* [PROBLEM STATEMENT] In the entries that follow, the first line to write out is the one containing "Pet Paradise - Harvard (177, 1949)", and the last is the one containing "[combobox] (634, 47)". Reproduce that stretch exactly, with nothing before or after it.

Records excerpted from a collection:
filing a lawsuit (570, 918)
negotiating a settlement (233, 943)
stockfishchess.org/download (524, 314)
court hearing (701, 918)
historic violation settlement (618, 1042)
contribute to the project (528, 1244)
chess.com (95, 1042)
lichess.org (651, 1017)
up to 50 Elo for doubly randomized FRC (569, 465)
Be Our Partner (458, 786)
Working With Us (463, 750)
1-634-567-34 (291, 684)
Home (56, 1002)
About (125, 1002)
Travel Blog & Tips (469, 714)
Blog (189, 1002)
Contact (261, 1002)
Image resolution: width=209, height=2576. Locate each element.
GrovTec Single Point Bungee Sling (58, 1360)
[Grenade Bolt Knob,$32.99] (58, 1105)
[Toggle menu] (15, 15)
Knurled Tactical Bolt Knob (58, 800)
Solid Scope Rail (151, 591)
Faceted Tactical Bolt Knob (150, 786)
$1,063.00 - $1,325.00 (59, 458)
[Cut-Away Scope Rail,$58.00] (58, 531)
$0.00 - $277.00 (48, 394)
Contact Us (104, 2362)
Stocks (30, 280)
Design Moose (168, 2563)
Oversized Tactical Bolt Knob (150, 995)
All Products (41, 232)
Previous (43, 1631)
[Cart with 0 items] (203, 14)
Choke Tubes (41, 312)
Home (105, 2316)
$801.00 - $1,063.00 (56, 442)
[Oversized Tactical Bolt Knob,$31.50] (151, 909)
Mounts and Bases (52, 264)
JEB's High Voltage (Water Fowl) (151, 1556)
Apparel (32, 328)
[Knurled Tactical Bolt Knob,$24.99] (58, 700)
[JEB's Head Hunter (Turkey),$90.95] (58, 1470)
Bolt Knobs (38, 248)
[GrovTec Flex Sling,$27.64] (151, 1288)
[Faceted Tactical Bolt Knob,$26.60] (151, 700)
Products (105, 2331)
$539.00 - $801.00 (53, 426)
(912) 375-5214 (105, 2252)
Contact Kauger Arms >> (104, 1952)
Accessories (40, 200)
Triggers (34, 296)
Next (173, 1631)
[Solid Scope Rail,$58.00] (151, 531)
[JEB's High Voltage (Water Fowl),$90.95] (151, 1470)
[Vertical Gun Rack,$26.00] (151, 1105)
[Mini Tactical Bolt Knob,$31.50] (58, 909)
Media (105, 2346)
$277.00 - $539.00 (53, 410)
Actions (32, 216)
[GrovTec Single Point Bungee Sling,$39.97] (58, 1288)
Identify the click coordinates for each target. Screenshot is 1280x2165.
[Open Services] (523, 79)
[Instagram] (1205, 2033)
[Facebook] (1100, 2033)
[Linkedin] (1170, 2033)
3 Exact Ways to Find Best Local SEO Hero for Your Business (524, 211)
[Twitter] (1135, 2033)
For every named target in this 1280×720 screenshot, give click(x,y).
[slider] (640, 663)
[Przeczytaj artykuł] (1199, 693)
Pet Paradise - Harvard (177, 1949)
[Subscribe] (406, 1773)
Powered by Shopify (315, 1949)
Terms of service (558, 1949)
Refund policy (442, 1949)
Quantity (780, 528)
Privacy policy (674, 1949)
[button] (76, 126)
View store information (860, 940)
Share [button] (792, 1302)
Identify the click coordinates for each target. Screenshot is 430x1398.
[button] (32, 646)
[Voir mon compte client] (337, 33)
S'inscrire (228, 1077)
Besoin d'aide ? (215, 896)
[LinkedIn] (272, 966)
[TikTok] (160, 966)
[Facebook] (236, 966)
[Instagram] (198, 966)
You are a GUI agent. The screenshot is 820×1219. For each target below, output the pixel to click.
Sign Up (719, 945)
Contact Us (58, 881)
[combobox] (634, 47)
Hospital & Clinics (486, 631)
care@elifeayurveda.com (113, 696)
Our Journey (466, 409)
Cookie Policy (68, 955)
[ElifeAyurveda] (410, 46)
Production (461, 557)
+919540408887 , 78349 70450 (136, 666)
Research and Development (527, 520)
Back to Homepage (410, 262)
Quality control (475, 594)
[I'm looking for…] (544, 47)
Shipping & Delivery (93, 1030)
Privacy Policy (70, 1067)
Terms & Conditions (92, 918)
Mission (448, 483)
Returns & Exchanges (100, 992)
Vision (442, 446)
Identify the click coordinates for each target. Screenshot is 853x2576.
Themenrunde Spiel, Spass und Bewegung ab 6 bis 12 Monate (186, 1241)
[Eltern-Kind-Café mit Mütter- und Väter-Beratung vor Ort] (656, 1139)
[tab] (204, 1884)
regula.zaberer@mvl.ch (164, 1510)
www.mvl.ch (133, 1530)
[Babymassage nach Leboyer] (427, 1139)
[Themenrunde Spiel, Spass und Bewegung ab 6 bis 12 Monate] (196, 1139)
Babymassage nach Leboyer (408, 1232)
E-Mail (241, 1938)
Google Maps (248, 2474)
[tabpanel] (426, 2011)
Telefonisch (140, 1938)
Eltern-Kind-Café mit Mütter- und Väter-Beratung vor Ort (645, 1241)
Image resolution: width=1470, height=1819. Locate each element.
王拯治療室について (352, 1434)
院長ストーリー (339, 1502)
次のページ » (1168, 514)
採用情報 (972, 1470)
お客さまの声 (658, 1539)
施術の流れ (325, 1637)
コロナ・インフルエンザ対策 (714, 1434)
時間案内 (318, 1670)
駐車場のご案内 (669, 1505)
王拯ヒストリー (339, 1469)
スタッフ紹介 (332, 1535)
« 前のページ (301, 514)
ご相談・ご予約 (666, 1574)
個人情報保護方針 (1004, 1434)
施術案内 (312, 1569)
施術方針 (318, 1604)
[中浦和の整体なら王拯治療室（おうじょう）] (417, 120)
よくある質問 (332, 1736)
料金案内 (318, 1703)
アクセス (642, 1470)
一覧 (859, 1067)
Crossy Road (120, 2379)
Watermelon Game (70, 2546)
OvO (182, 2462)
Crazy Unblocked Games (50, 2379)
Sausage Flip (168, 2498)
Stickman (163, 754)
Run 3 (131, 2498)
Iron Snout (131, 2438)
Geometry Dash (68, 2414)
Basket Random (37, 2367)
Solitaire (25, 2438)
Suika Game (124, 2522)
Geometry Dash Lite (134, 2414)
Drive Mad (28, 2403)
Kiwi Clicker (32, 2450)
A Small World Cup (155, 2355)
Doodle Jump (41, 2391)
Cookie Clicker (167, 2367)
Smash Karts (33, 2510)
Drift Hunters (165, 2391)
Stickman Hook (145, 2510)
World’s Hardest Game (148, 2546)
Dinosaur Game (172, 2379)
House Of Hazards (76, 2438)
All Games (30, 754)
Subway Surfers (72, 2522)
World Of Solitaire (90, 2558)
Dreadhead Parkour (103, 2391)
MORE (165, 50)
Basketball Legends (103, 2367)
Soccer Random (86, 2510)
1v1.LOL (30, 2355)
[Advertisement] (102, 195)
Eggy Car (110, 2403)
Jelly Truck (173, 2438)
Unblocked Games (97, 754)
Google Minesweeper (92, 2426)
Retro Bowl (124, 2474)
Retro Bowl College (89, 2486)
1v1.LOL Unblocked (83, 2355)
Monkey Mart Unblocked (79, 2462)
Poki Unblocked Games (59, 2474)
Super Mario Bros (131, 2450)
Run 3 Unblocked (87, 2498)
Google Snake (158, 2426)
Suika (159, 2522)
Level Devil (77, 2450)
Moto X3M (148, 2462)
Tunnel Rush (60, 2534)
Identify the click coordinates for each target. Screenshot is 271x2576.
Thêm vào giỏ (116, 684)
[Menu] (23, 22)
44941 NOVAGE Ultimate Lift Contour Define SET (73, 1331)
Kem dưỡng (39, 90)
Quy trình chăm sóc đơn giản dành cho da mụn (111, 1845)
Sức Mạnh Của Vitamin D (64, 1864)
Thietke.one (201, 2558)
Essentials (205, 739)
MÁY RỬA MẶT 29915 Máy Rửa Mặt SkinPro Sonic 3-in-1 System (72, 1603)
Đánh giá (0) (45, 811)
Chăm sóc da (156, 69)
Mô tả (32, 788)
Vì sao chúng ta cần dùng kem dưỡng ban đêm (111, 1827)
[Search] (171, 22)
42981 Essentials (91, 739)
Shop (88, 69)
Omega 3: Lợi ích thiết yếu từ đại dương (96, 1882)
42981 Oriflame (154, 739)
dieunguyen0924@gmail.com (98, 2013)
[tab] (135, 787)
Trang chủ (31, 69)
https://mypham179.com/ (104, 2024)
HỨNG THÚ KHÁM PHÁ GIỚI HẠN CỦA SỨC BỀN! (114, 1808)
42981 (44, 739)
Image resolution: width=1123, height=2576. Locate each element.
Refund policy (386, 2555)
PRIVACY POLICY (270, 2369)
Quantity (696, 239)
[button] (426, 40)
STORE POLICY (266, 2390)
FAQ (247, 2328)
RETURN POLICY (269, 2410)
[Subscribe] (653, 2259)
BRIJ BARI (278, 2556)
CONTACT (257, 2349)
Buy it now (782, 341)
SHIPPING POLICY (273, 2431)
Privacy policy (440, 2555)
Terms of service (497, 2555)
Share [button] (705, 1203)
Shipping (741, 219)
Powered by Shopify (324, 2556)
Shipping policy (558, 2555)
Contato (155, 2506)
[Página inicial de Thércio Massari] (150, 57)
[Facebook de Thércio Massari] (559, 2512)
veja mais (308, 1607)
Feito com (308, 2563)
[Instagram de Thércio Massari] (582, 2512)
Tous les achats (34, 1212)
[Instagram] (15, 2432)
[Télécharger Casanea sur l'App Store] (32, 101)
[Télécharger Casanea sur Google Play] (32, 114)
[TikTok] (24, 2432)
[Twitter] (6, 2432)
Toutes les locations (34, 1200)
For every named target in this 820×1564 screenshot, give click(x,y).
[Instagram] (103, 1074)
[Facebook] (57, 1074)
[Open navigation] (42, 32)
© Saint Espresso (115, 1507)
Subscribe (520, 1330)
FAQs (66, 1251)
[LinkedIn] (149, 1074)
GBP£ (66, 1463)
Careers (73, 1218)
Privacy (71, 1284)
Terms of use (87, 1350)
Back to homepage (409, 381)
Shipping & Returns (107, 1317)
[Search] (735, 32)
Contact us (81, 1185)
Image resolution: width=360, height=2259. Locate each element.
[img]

* [EXPECTED ANSWER]
Pet Paradise - Harvard (177, 1949)
[Subscribe] (406, 1773)
Powered by Shopify (315, 1949)
Terms of service (558, 1949)
Refund policy (442, 1949)
Quantity (780, 528)
Privacy policy (674, 1949)
[button] (76, 126)
View store information (860, 940)
Share [button] (792, 1302)
Identify the click coordinates for each target. Screenshot is 430x1398.
[button] (32, 646)
[Voir mon compte client] (337, 33)
S'inscrire (228, 1077)
Besoin d'aide ? (215, 896)
[LinkedIn] (272, 966)
[TikTok] (160, 966)
[Facebook] (236, 966)
[Instagram] (198, 966)
You are a GUI agent. The screenshot is 820×1219. For each target below, output the pixel to click.
Sign Up (719, 945)
Contact Us (58, 881)
[combobox] (634, 47)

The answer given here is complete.